Goal
In the article on the India-Pakistan peace march, set down word for word the passage that opens with the words containing "What Option is" and closes with "at Nada Bet.".

— START Page excerpt —

What Option is there before India and Pakistan other than Friendship and Peace?

Sunday 15 July 2018, by Sandeep Pandey

The India-Pakistan Friendship and Peace March from Ahmedabad to Nada Bet during June 19 to 29, 2018 concluded successfully even though the Ahmedabad Police detained the marchers for about three hours at the beginning as soon as it started from Gandhi Ashram and the Border Security Force didn’t give permission to the march at the fag end from Nadeshwari Mata Mandir to the border, a distance of 25 km. Hence the total distance of this march on foot was curtailed to about 250 km. From Gandhi Ashram in Ahmedabad the march proceeded along Adalaj, Kalol, Chatral, Nandasan, Mandali, Mehsana, Bokarwada, Sihi, Balisana, Patan, Dunawada, Roda, Totana, Thara, Devdarbar, Diyodar, Kuwala, Bhabhar, Dudhwa, Suigam to Nadeshwari Mata Mandir at Nada Bet.

The March was taken out to demand from the governments of India and Pakistan to reach an agreement to stop killing each other’s soldiers on the border. Recently on June 21, 2018, the occasion of International Yoga Day, Indian and Chinese soldiers practised yoga together at Daulat Beg Oldie in eastern Ladakh. Why can’t a similar atmosphere of bonhomie be created on the India-Pakistan border? The two countries need to grant easy permission for visas to each other’s citizens to allow them to travel across the border. If possible, they should waive the visa requirement for the old people, children, journalists, academics, social activists, religious leaders and labourers. One route on the Gujarat border with Sind should be opened to facilitate travel and trade between two countries either at Khavda or Nada Bet. The bus service between Suigam and Nagarparkar, which was there till 1972, could be restored. Opening of the Khavda route will be a great help for those fisherfolk whose family members get caught by the coastal guards of the other country and then have to spend years in jail without any information reaching back home. Sometimes family members may not even know that their kin have landed in jail on the other side of the border. The two countries must make public such list of each other’s prisoners.

— END Page excerpt —
— START Data provided —

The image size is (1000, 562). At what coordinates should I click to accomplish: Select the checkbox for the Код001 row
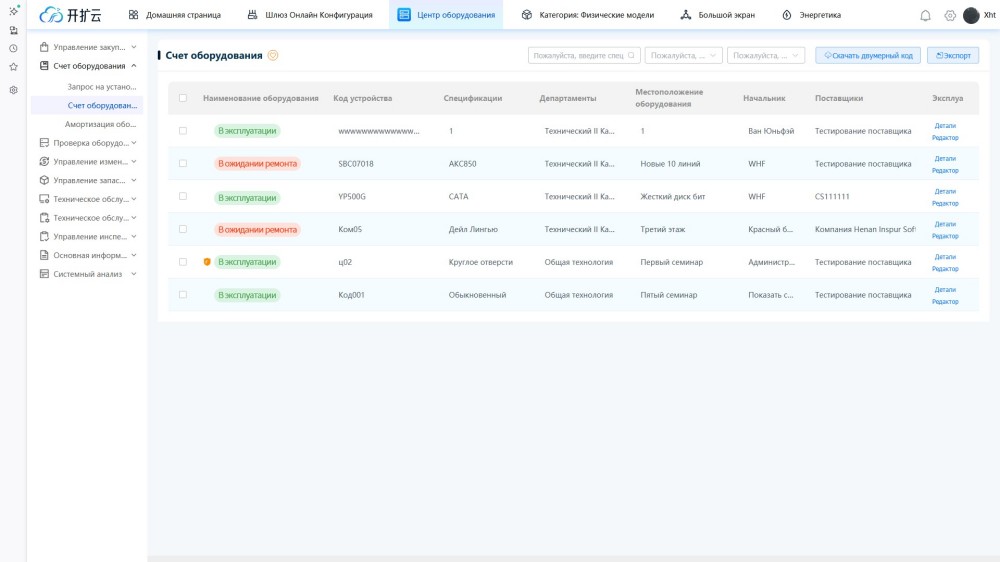tap(183, 295)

— END Data provided —

Final result
What Option is there before India and Pakistan other than Friendship and Peace?

Sunday 15 July 2018, by Sandeep Pandey

The India-Pakistan Friendship and Peace March from Ahmedabad to Nada Bet during June 19 to 29, 2018 concluded successfully even though the Ahmedabad Police detained the marchers for about three hours at the beginning as soon as it started from Gandhi Ashram and the Border Security Force didn’t give permission to the march at the fag end from Nadeshwari Mata Mandir to the border, a distance of 25 km. Hence the total distance of this march on foot was curtailed to about 250 km. From Gandhi Ashram in Ahmedabad the march proceeded along Adalaj, Kalol, Chatral, Nandasan, Mandali, Mehsana, Bokarwada, Sihi, Balisana, Patan, Dunawada, Roda, Totana, Thara, Devdarbar, Diyodar, Kuwala, Bhabhar, Dudhwa, Suigam to Nadeshwari Mata Mandir at Nada Bet.